Oct 27 2013
A video game developer sends out a company-wide e-mail advising of an “open audition” for voice work in a new video game. An employee responds to the call, appears for an audition, and later lends her voice talents to a new video game character. The game character is prominently featured in certain advertising for the video game, and is later included in the video game itself. The employee then files a lawsuit alleging that the video game developer’s use of her voice infringes her intellectual property rights. What are the respective rights of the video game company and the employee?
A federal district court in Northern California has found, upon the facts of the particular case before it, that the video game company alone holds the copyrights. As set forth below, however, the facts are atypical in the video game industry.
The “Baby Murloc” Lawsuit—Lewis v. Activision Blizzard, Inc., Case No. 12-cv-01096 (N.D. Cal. Mar. 5, 2012).
Activision Blizzard, Inc. and Blizzard Entertainment, Inc. develop and publish the popular “massively multiplayer” online role-playing game “World of Warcraft”—a game which boasts over nine million subscribers and features a myriad of computer-controlled characters and monsters. Blizzard maintains a body of employees to oversee and maintain World of Warcraft and its dynamic virtual world. These include “Game Masters” – customer service specialists who have expert knowledge of the game, present as characters within the game, and assist players with difficulties in game play.
In 2005, the Plaintiff—a World of Warcraft “Game Master”—responded to a company-wide “casting call” for voice work for the game. She was later selected to voice the “baby murloc” game character. Plaintiff reportedly regarded the opportunity as “fun,” and was enthusiastic about being cast. She thereafter appeared for several studio vocal sessions at Blizzard’s recording studio during normal work hours, and was compensated for her time at her normal hourly rate.
Seven years later Plaintiff sued Blizzard, claiming that Blizzard’s use of her voice recordings in World of Warcraft and several subsequent “expansions” of the game violated her copyrights and state law publicity rights. Recently, on October 17, 2013, the Court found against Plaintiff as a matter of law, finding that her voice work for World of Warcraft was a “work made for hire.” Blizzard therefore owns the copyrights in the disputed recordings, and there was therefore no copyright infringement.

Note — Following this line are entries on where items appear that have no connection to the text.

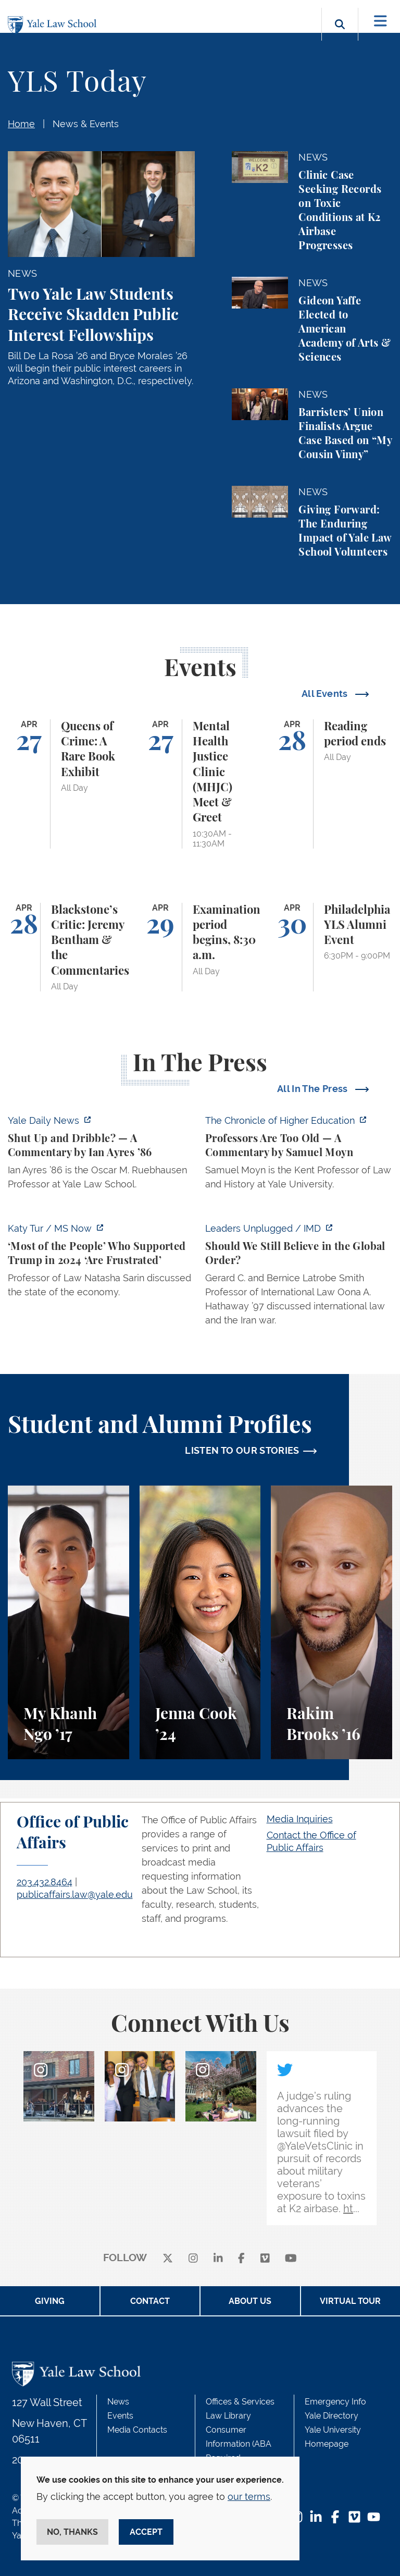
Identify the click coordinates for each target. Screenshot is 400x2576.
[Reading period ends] (331, 784)
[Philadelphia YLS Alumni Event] (331, 947)
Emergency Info (335, 2402)
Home (21, 123)
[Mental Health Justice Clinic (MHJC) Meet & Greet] (200, 784)
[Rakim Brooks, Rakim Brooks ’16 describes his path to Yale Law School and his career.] (331, 1622)
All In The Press (313, 1088)
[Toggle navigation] (380, 21)
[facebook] (241, 2258)
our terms (249, 2496)
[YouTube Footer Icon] (373, 2517)
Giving (50, 2301)
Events (120, 2416)
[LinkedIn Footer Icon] (315, 2517)
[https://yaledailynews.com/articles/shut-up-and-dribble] (101, 1155)
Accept (146, 2532)
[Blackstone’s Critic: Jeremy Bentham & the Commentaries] (68, 947)
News (118, 2402)
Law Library (228, 2416)
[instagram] (193, 2258)
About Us (250, 2301)
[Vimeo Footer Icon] (354, 2517)
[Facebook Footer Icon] (335, 2517)
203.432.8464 (44, 1881)
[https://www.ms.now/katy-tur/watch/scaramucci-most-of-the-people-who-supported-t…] (101, 1263)
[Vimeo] (265, 2258)
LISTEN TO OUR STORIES (242, 1450)
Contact (150, 2301)
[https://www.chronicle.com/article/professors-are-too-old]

What Is A “Work Made For Hire?”
In general, copyright ownership vests with the author or authors of a creative work. However, an exception exists where a copyrightable work is a “work made for hire.”
A work is made “for hire” if it is “prepared by [an] employee in the scope of his or her employment.” In that instance, “the employer or other person for whom the work was prepared is considered the author . . . and, unless the parties have expressly agreed otherwise in a written instrument signed by them, owns all of the rights comprised in copyright. “ 17 U.S.C. §201. Applying common law agency principles, a task is generally considered “within the scope” of an employee’s employment if (1) it is the kind the employee is employed to perform; (2) it occurs substantially within authorized time and space limits; and (3) it is actuated, at least in part, for the purpose of serving the employer.

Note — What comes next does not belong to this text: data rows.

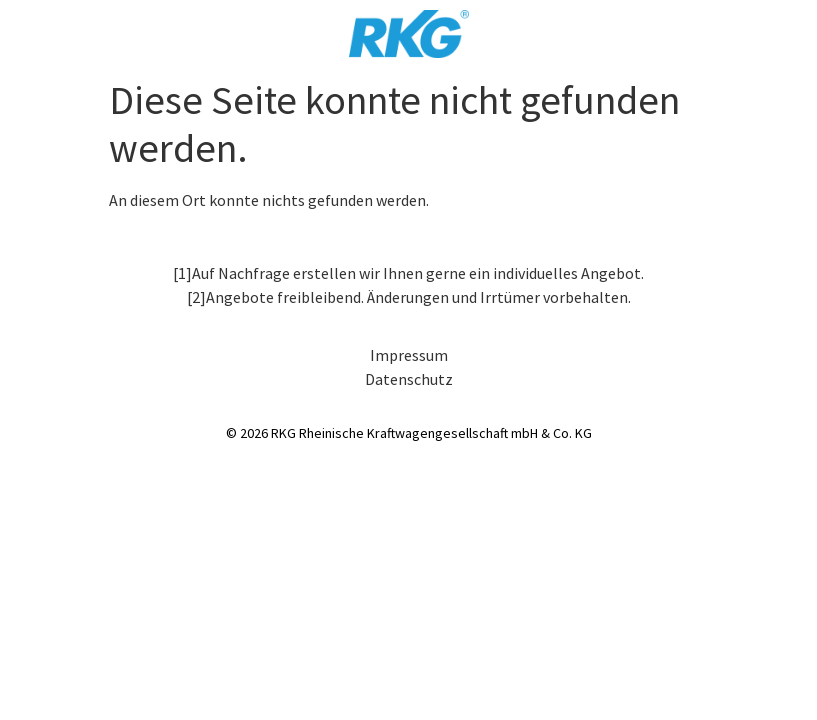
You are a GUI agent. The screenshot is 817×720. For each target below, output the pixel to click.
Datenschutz (409, 379)
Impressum (409, 355)
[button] (44, 676)
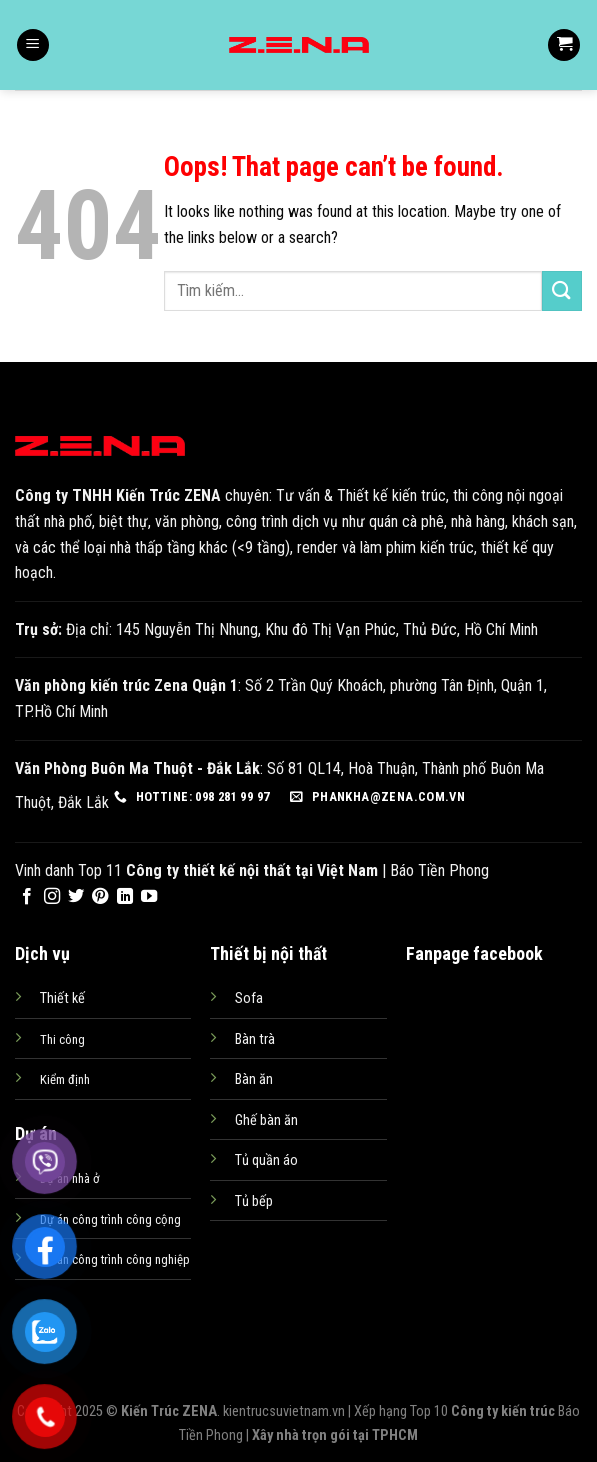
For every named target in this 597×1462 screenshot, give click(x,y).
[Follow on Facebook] (27, 897)
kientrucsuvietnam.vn (284, 1411)
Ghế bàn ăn (266, 1120)
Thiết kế (62, 998)
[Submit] (562, 290)
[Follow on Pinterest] (100, 897)
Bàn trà (255, 1039)
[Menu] (33, 45)
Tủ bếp (254, 1201)
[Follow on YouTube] (149, 897)
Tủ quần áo (266, 1160)
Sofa (249, 998)
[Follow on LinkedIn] (125, 897)
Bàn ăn (254, 1079)
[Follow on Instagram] (52, 897)
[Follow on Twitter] (76, 897)
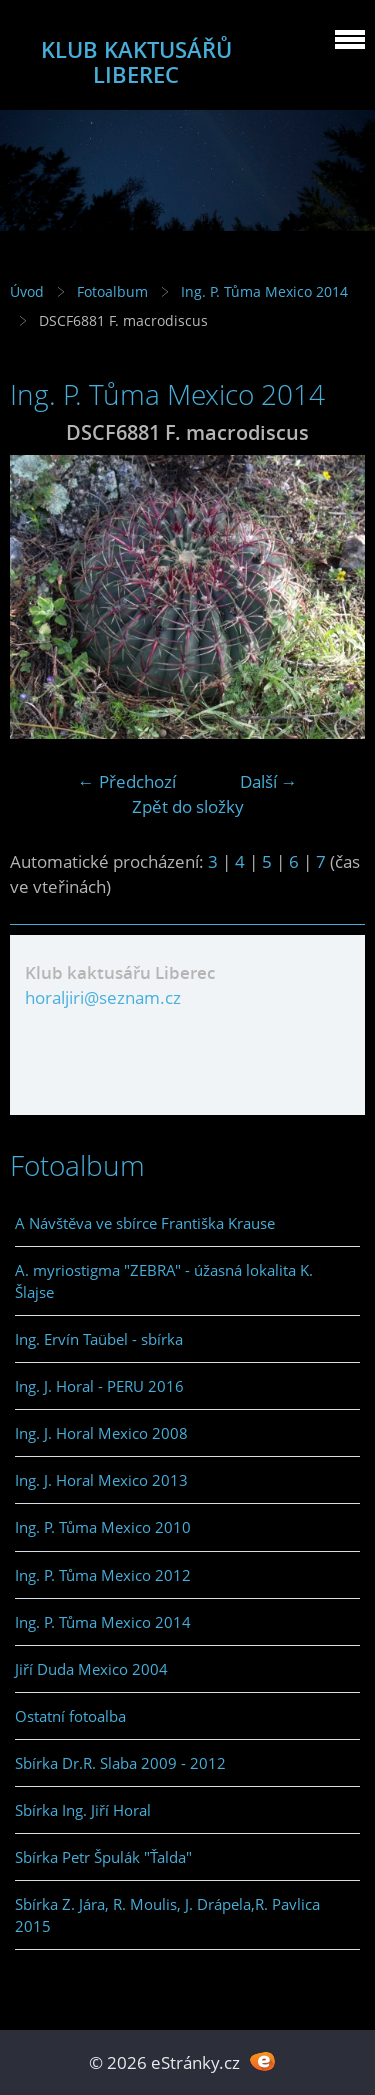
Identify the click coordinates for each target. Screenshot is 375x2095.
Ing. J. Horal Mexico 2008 (101, 1433)
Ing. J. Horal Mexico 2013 (101, 1480)
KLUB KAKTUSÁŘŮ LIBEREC (136, 62)
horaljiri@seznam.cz (103, 997)
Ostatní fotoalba (70, 1716)
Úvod (27, 291)
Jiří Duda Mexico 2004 (91, 1669)
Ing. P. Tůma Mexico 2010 (103, 1527)
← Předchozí (127, 781)
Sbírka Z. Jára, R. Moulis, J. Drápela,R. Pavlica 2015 (167, 1915)
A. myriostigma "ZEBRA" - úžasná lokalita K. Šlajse (164, 1281)
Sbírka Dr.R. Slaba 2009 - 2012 (120, 1763)
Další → (269, 781)
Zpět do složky (188, 806)
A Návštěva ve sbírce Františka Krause (145, 1223)
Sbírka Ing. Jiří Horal (83, 1810)
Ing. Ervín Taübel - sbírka (99, 1339)
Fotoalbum (112, 291)
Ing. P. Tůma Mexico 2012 (103, 1575)
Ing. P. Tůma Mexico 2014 (264, 291)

“Employed To Perform”—the Pivotal Inquiry In The “Baby Murloc” Case.
In finding against Plaintiff, the Court focused primarily on whether Plaintiff was “employed to perform” the voice work at issue in the lawsuit. The Court found that she was, directing substantial attention to the “Game Master Job Description” in Blizzard’s training manual, which Plaintiff admitted she received:
“Game Masters are customer service specialists with expert knowledge of the game who are  present as characters within World of Warcraft’s epic fantasy setting to provide assistance and guidance to players while also coordinating world functionality. In this capacity, GM’s serve as the direct link between Blizzard and its customers. Additionally, GM’s are responsible for in-game customer support, helping manage our online community, and assisting with the creation of content during the ever ongoing development of the game.”
Plaintiff argued that the Court should afford little weight to the language of Blizzard’s training manual regarding the creation of content, because Plaintiff was not actually required to produce original content for the game on a regular basis. The Court disagreed: “Even if [Plaintiff] only performed this responsibility on occasion, it was still expressly listed in her job description and therefore fell within the scope of her stated duties.” The Court also regarded the creation of new content as “very similar” to Plaintiff’s other duties as a WOW Game Master. Specifically (and in the Court’s view), Game Masters routinely engaged and contributed directly to game content by interacting with the game world, albeit for the primary purpose of assisting customers with game play.
The Reach Of The Court’s Ruling.
The Court’s ruling against Plaintiff reflects an inclination to broadly construe an employee’s job responsibilities in applying the “work made for hire” doctrine. However, the Court’s ruling is also conspicuously fact-specific. Many of the facts regarded by the “Baby Murloc” Court as most important to its finding against Plaintiff—i.e., the language of Blizzard’s training manual and Plaintiff’s unique function as a WOW “Game Master”—would not be present in the case of non-MMOG video games, or employees who do not contribute to game content on an ongoing basis (presumably, the vast majority). Game developers and publishers should be mindful of these distinctions, and take all necessary steps to ensure their undisputed ownership of their video game content.